We also learn of a long-forgotten part of the world to the far east of the known Starside/Sunside. Discovered a long time ago by an exiled Wamphyri Lords Turgo Zolte, it is now home to around 40 Wamphyri Lords and Ladies and similar Szgany tribes all under the command of the Lord Vormulac Unsleep. But whereas the Szgany of old Starside fights back against the Wamphyri, the Szgany in Turgosheim have become worn down and supplicant. They settle in towns and allow the many Wamphyri to visit and take as they want, using a tithe system where they are forced to choose or find a certain number of "volunteers" to be taken and used by the Wamphyri. Aggravated and tired of the Turgosheim life and aware that the land in the west is free of vampires, a group of six travelers flee Turgosheim for the west.

As they grow older Nathan and Nestor's once close relationship deteriorates due in part because of their affection for Misha. While they are fighting over the Szgany girl, their unprepared village is attacked by the Wamphyri led by Wratha. After the attack Nathan journeys away from Settlement, believing his mother, brother, and Misha have been taken by the Wamphyri. He ends up alone, weary and destitute, and ready to die in the desert. His dead speak thoughts are answered by a dead elder of the underground desert dwellers, the telepathic Thyre. Wanting to help Nathan, the dead Thyre Rogei guides him to a resting place of their ancients, where he is found by the guards there.
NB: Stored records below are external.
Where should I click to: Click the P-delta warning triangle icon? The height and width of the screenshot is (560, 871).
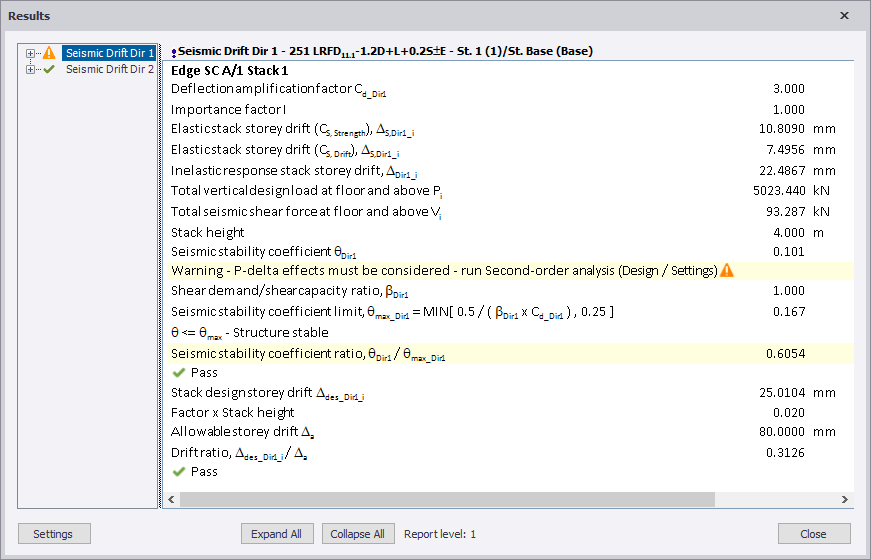(727, 270)
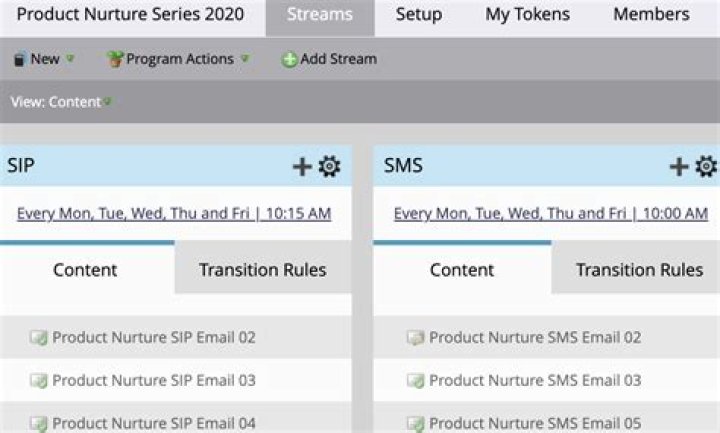720x433 pixels.
Task: Click the plus icon in SIP stream header
Action: coord(302,167)
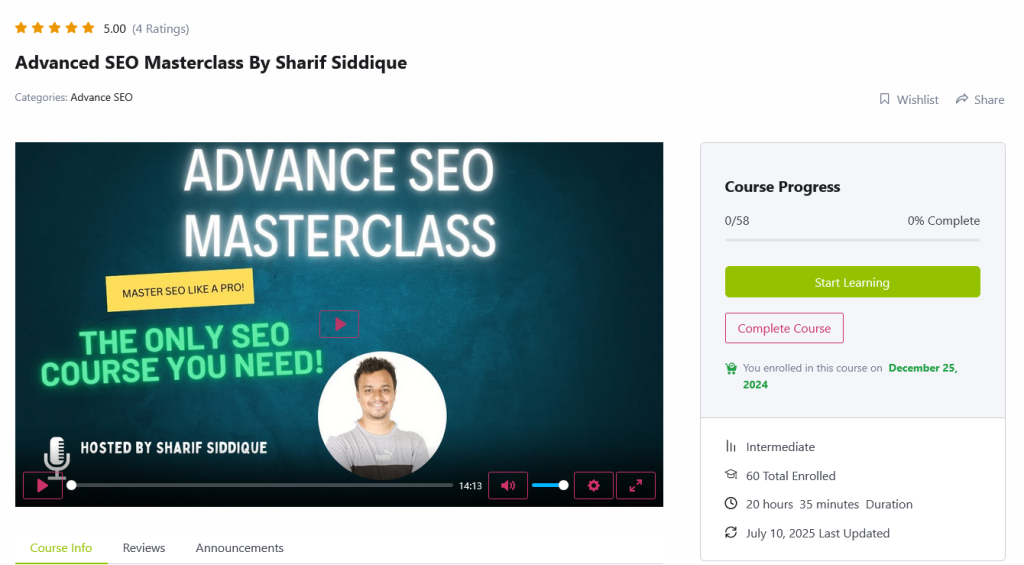
Task: Open the Advance SEO category link
Action: tap(101, 98)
Nestor, also injured in the attack on the village, ends up in the hills, his memory damaged due to a head injury and believing he is a Wampnyri Lord. Nestor witnesses a duel between two rival Wamphyri Lords, Vasagi the Suck and Wran Killglance, who are part of Wrathas group out of Turgosheim. His intervention in the form of a crossbow bolt fired into Vasagi allows the Killglance Brother to win. He is then "rewarded" by Wran for his help with Vasagi's egg and he becomes Wamphyri.
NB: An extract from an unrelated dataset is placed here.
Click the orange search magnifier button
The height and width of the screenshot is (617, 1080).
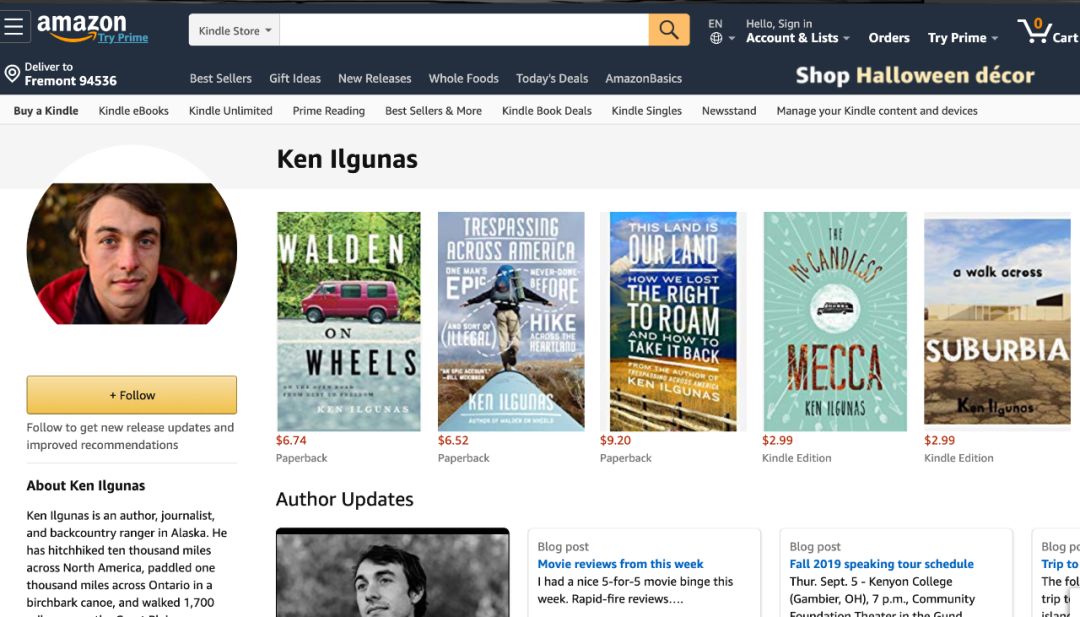668,30
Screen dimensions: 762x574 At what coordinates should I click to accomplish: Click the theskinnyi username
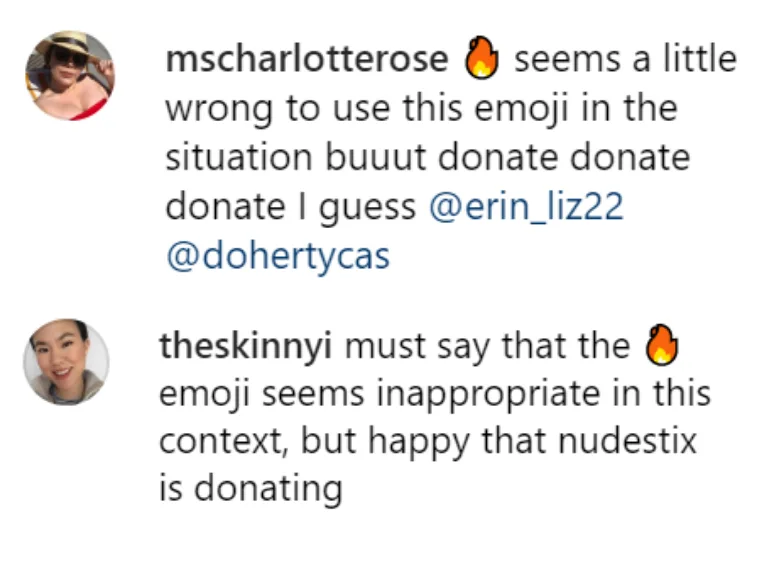point(246,347)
Nathan, previously shunned by the dead of the Szgany, is immediately taken in by the Thyre. He becomes famous among them and communicates with their dead and makes many friends. Nathan becomes a conduit for the dead Thyre to talk to and teach the living Thyre. He helps reunite lost loved ones and tells them of new contraptions and inventions they have designed while dead. Learning to use his telepathy while traveling east with the Thyre across their many towns and underground outposts, Nathan eventually ends up in Turgosheim.

In Turgosheim Nathan finds a supplicant Szgany tribe and is put into the tithe, where he is taken to the manse of the Wampnyri Lord Maglore The Mage. Intrigued by Nathan's intelligence, colours and demeanour, Maglore does not vampirise him, instead choosing to keep him around as a companion or "pet". Nathan spends many months in Maglore's manse learning about Turgosheim and he also meets another untouched human, the Szgany girl Orlea. All the time keeping his powers and mentalism hidden from the Wamphyri, Lord Nathan eventually 'escapes' on a flyer and goes back to western sunside and the Szgany Lidesci, where he is reunited with his mother and marries Misha.
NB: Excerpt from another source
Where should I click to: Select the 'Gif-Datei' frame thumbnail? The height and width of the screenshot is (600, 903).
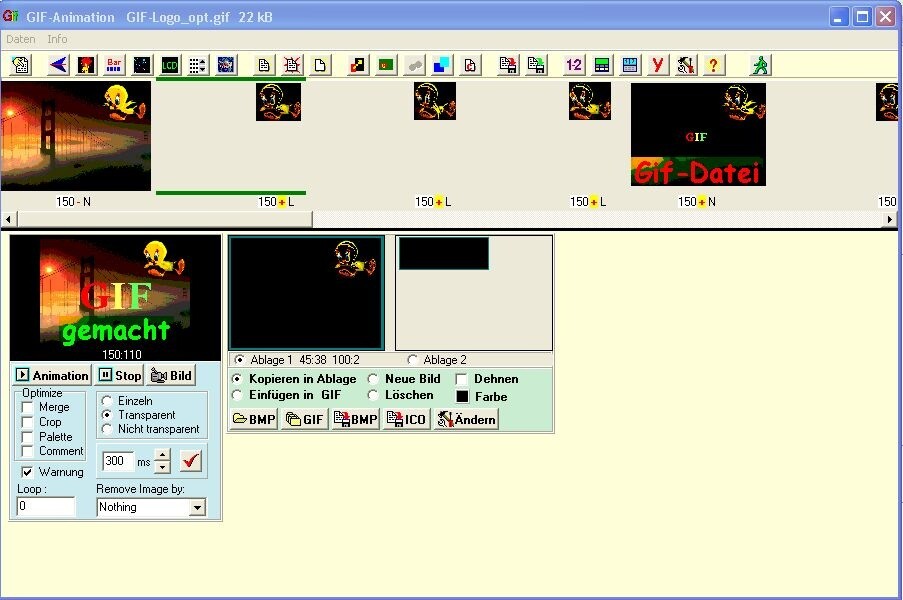[x=698, y=134]
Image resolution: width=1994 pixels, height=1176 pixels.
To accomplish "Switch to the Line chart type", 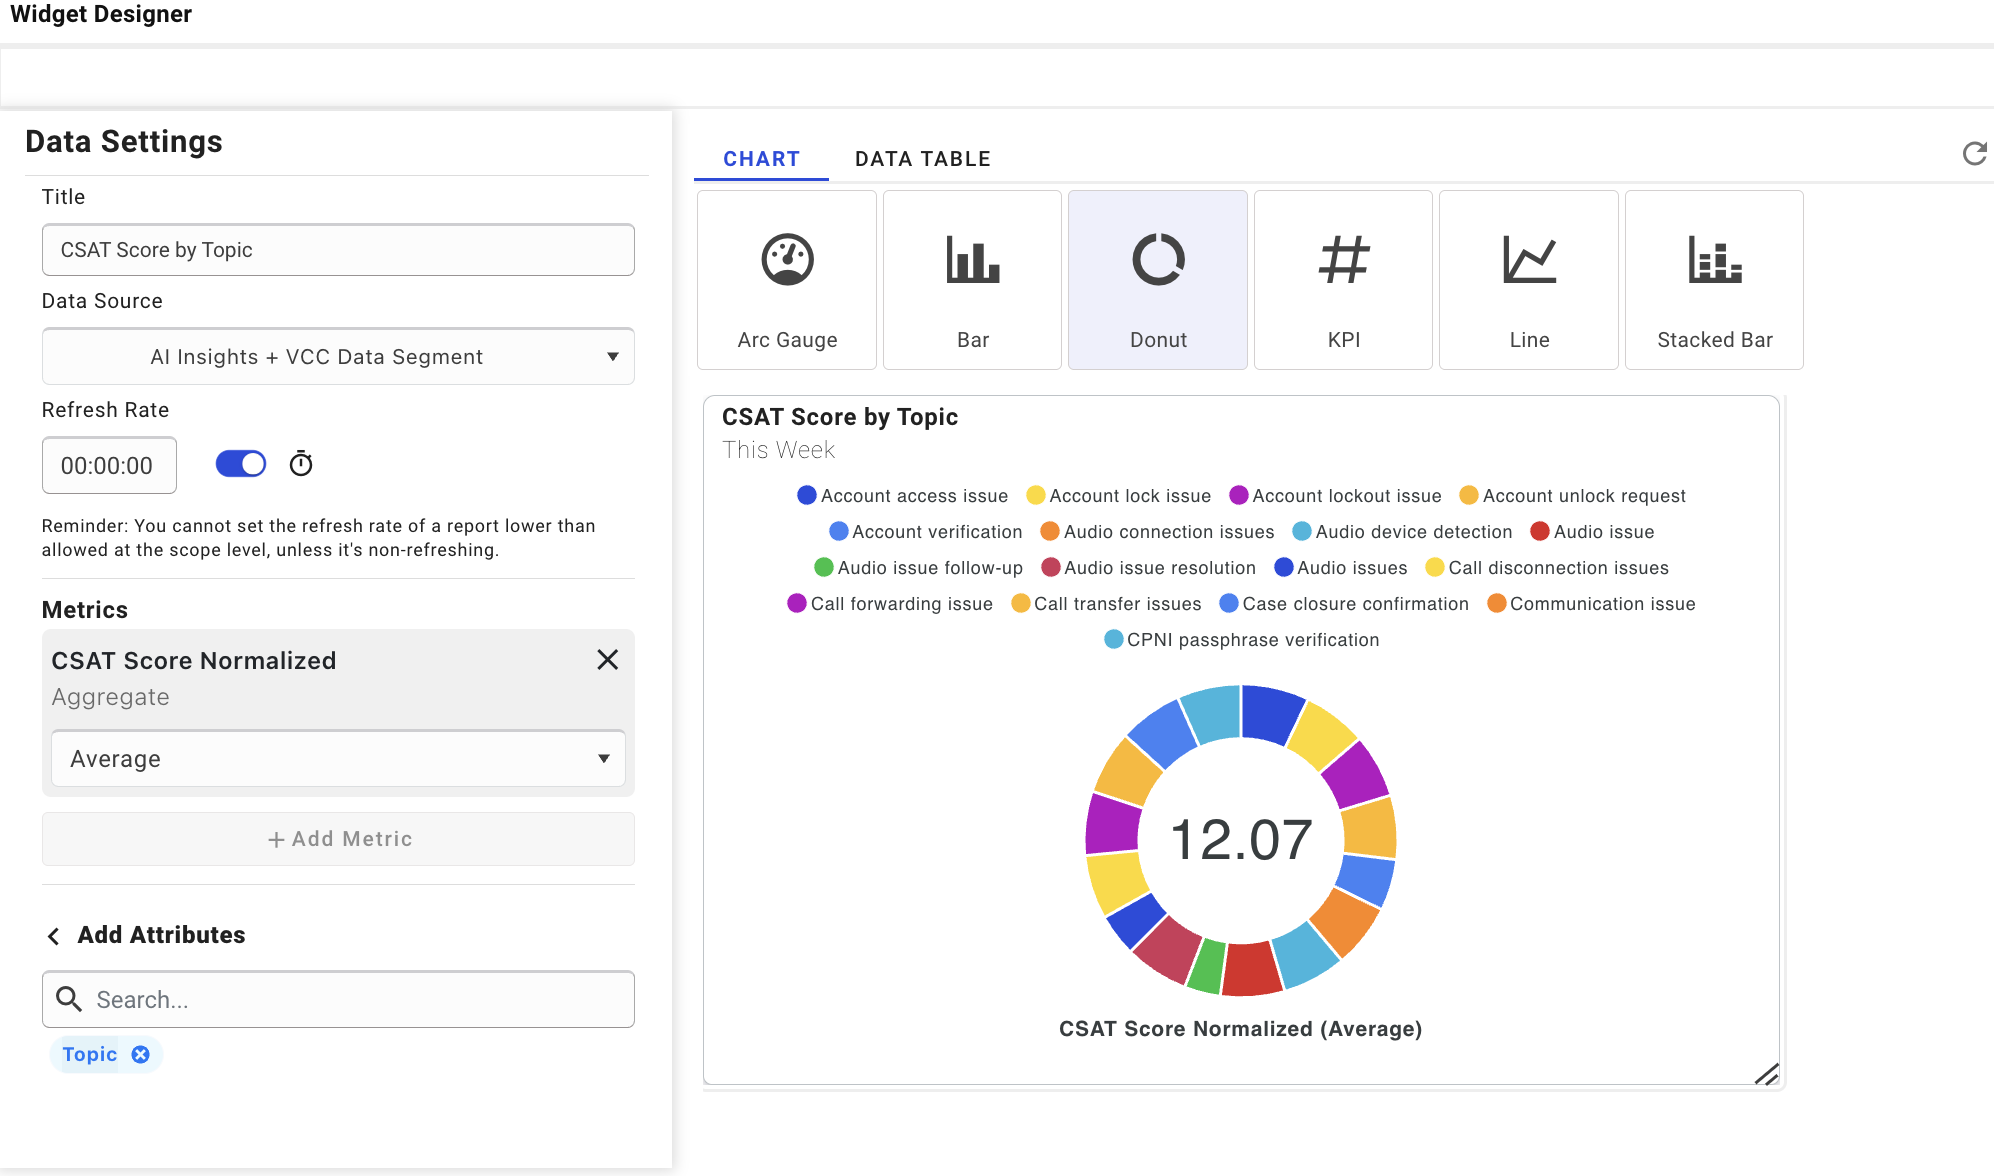I will tap(1529, 281).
Upon Nathan's return, Nestor senses him and is enraged to find him back. Believing in his broken mind that Nathan is an "old enemy," Nestor attacks Nathan and Misha along with his lieutenant Zahar. Injured in the brisk skirmish, Nestor's flyer crashes near a leper colony, but not before Nathan is thrown through the Perchorsk gate by Zahar on Nestors orders.